[Saved entries]:
○ ○ ○ ○ ○ ○ ○

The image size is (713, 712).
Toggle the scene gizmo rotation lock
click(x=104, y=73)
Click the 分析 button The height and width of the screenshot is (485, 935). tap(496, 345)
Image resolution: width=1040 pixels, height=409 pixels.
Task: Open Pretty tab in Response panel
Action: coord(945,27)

○ ○ ○ ○ ○ ○ ○

[TASK]:
The answer should consist of every record above, copied exactly.

[RESPONSE TO THIS EXERCISE]:
The image size is (713, 712).
Toggle the scene gizmo rotation lock
click(x=104, y=73)
Click the 分析 button The height and width of the screenshot is (485, 935). tap(496, 345)
Image resolution: width=1040 pixels, height=409 pixels.
Task: Open Pretty tab in Response panel
Action: coord(945,27)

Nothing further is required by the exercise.